>>
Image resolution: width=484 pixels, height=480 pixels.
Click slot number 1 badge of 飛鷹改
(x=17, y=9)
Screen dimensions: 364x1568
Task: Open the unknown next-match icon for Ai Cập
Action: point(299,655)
<<
Directions for this task: All records are to be printed again, exactly and completely.

Solution for this problem:
Image resolution: width=484 pixels, height=480 pixels.
Click slot number 1 badge of 飛鷹改
(x=17, y=9)
Screen dimensions: 364x1568
Task: Open the unknown next-match icon for Ai Cập
Action: point(299,655)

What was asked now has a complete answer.